** EXERCISE 1 **
Transcribe the forum thread from "The effect has" to "my ICAR model.".

The effect has an inverted-U shape.

Note that, for the rest of the variables, the conditional effects go in the same direction as the estimates provided by the summary function. Is this an error?

The second question is about my ICAR model.
How should I interpret the correlation structure coefficient? I was reading it as a similar concept to intraclass correlation, where the estimate tells you whether there are differences across your spatial units, but I am not entirely sure.

Álvaro.

Just jumping in to say that I’m having the same issue (summary indicating positive slope, conditional_effects indicating negative slope) and would be interested in people’s thought about it. Thanks for posting!

Ok, I’ve been inspecting the codes behind `conditional_effects` and I think I know what causes the mismatch both in my case and yours. Here’s my best guess:

Essentially, `conditional_effects` ignores group-level (random) effects by internally setting `re_formula = NA` in `posterior_epred`. The curve shown in the resulting plot is therefore based on posterior draws from your model while ignoring `(1|CUSEC)`, while your `summary` estimates account for it.

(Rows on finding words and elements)
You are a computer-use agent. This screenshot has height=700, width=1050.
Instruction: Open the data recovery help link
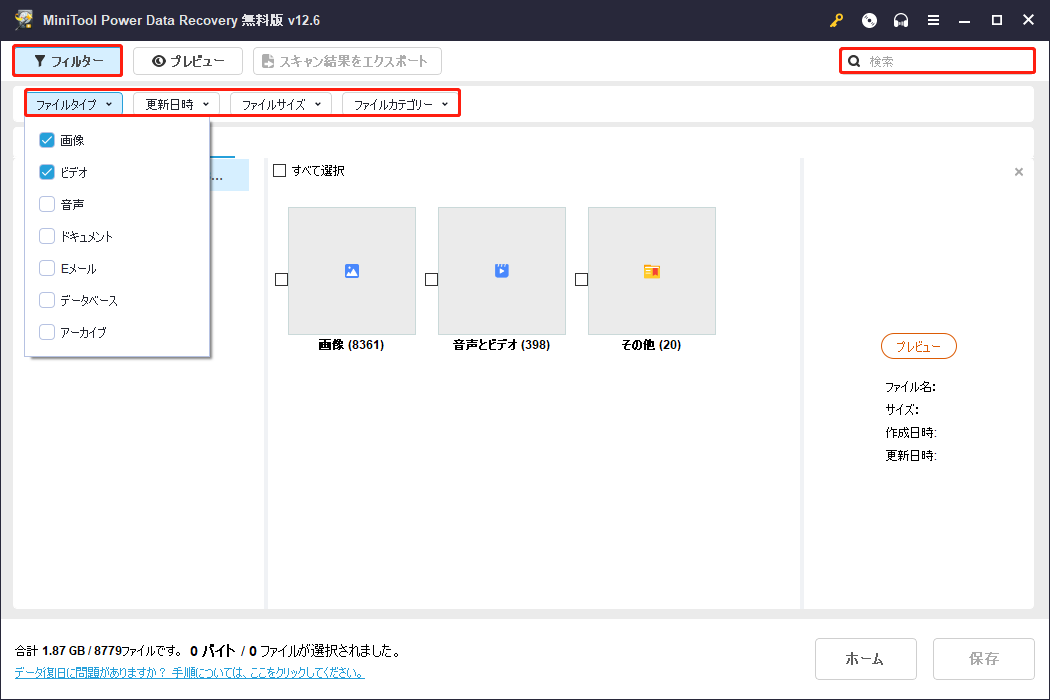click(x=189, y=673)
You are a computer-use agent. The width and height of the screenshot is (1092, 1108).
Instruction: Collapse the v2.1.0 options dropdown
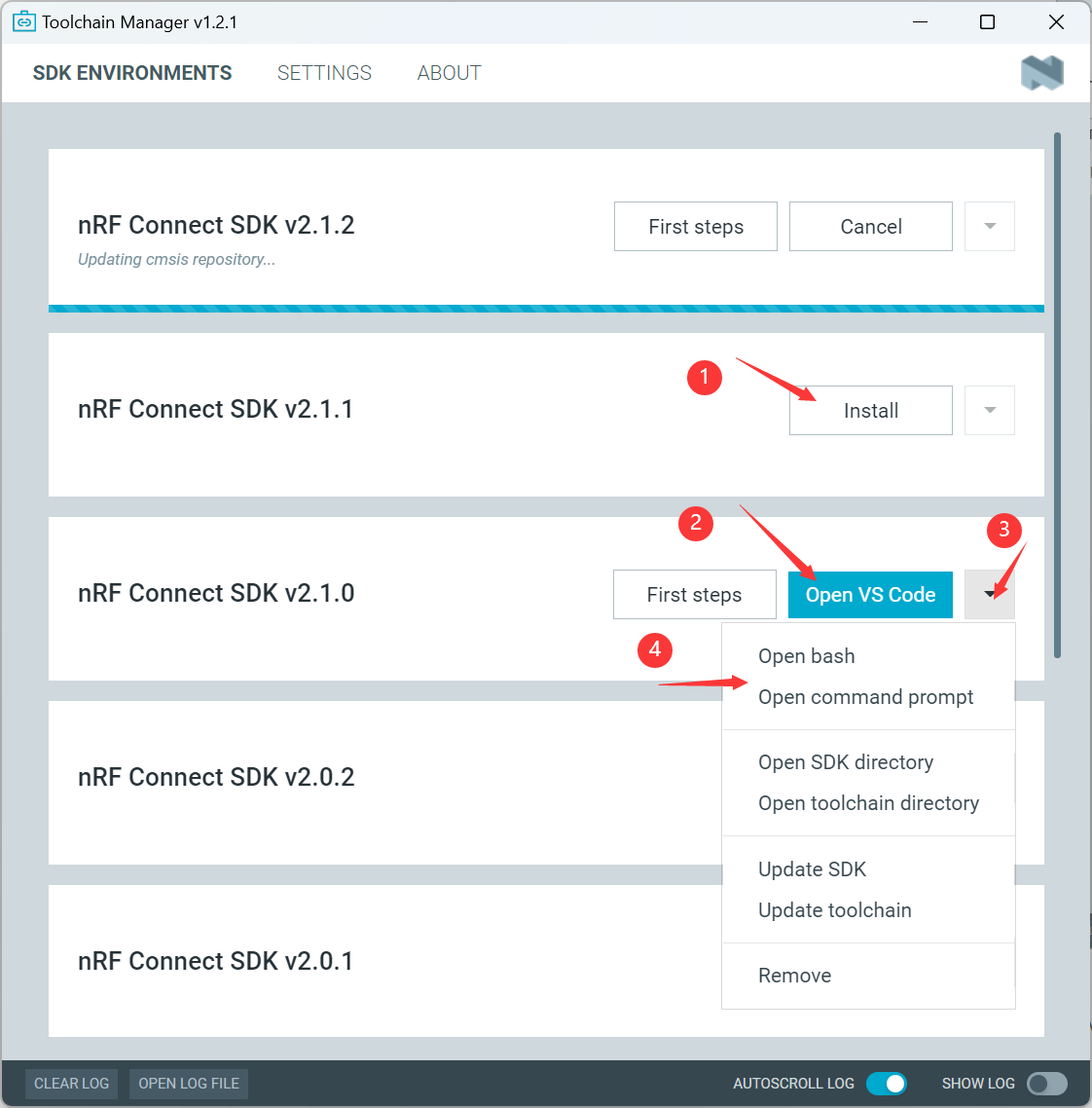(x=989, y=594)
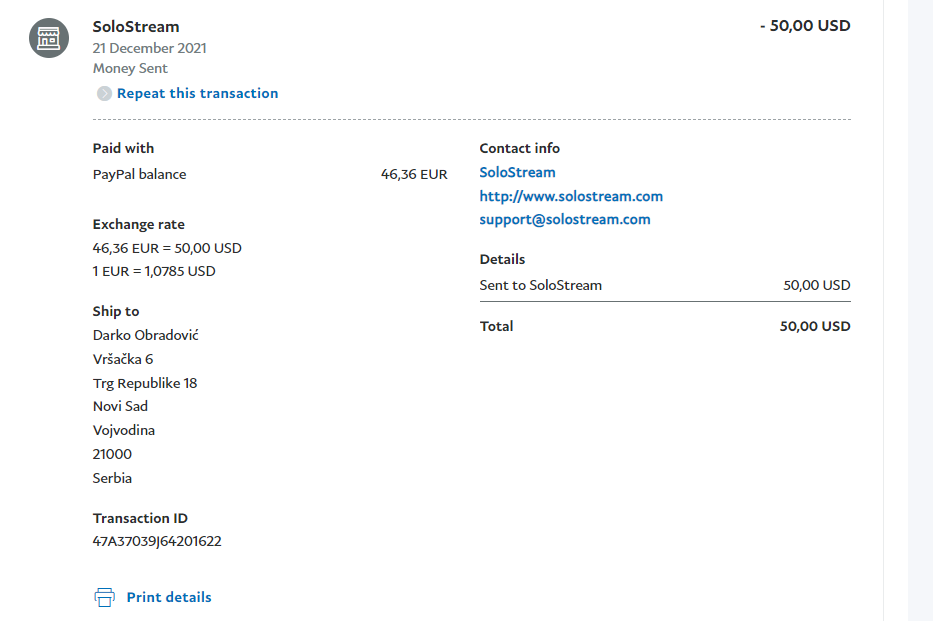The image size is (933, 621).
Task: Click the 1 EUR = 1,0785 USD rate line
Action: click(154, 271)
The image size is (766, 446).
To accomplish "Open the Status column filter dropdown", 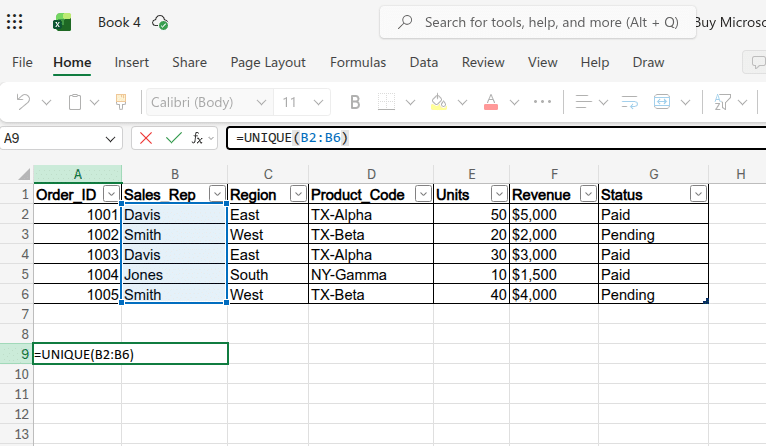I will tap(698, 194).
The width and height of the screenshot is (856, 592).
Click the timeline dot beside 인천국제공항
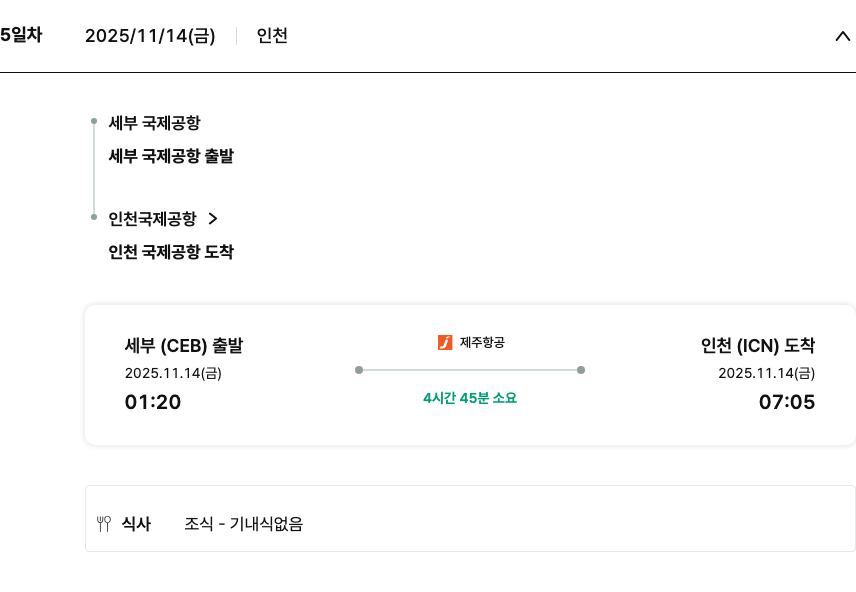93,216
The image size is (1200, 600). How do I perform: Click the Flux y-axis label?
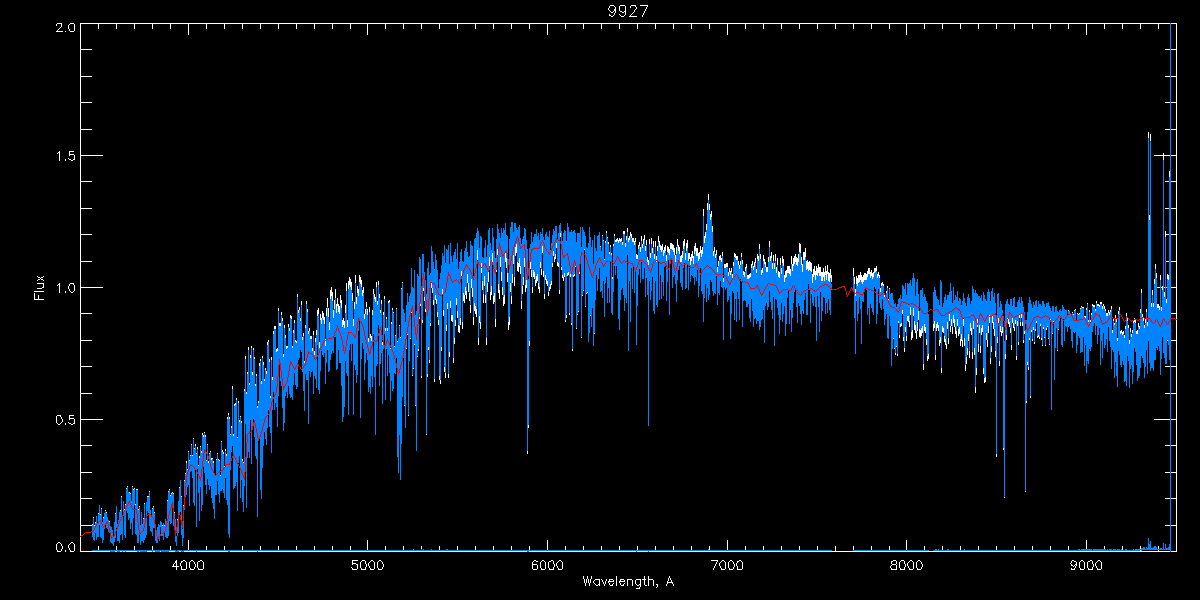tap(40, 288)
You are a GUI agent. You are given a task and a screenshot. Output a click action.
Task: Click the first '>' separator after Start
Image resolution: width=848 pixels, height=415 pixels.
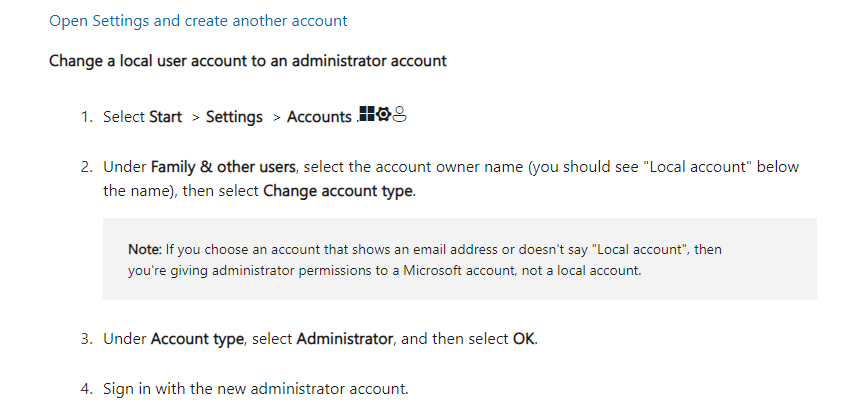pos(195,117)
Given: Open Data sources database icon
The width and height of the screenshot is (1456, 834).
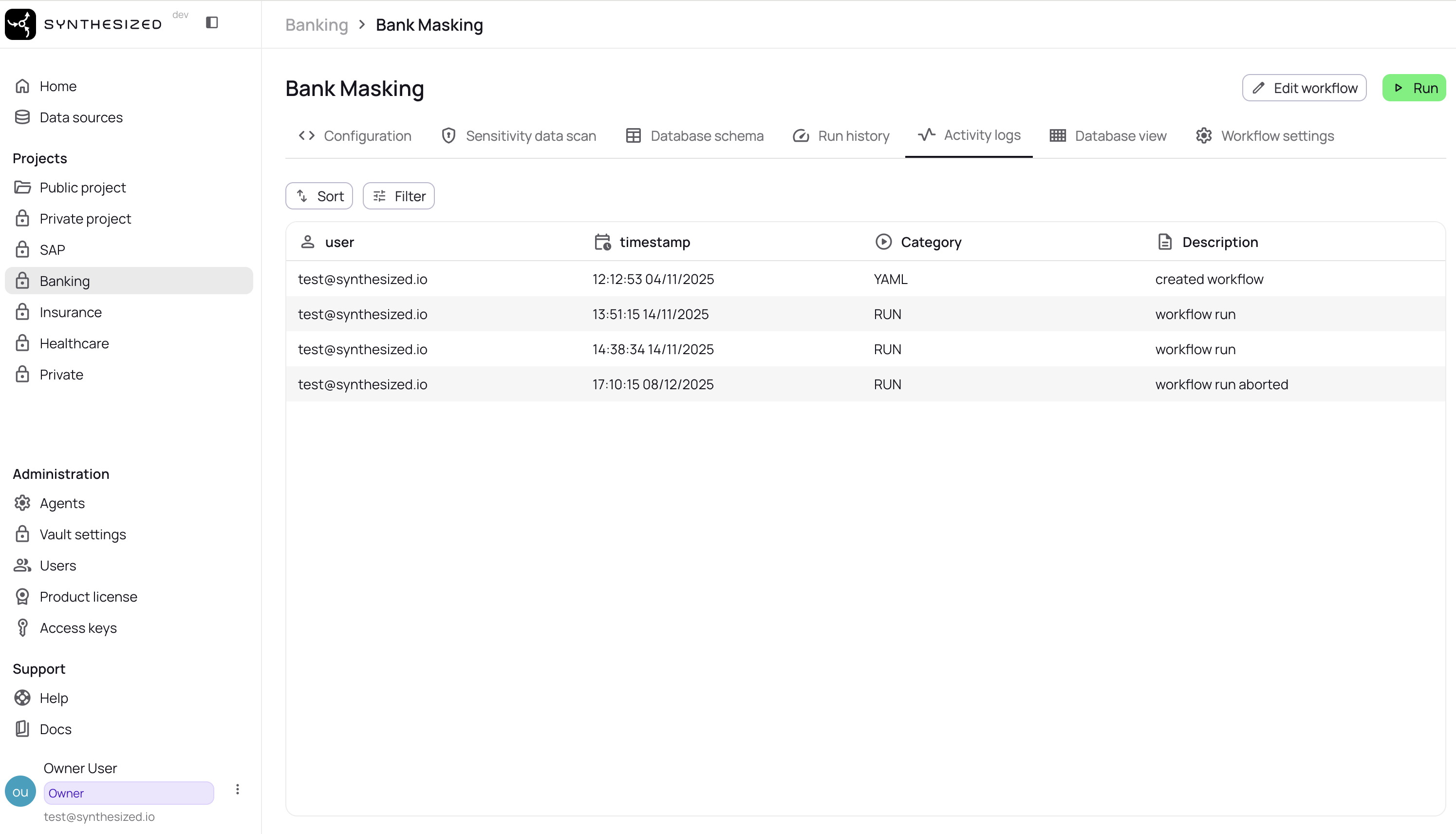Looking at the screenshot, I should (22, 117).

** EXERCISE 2 **
Please restate the rows word for word from the line with "Given: Open Data sources database icon" through the last line of the rows, leaving the pictures out.

** CORRECT RESULT 1 **
The effect has an inverted-U shape.

Note that, for the rest of the variables, the conditional effects go in the same direction as the estimates provided by the summary function. Is this an error?

The second question is about my ICAR model.

** CORRECT RESULT 2 **
Given: Open Data sources database icon
The width and height of the screenshot is (1456, 834).
Looking at the screenshot, I should (22, 117).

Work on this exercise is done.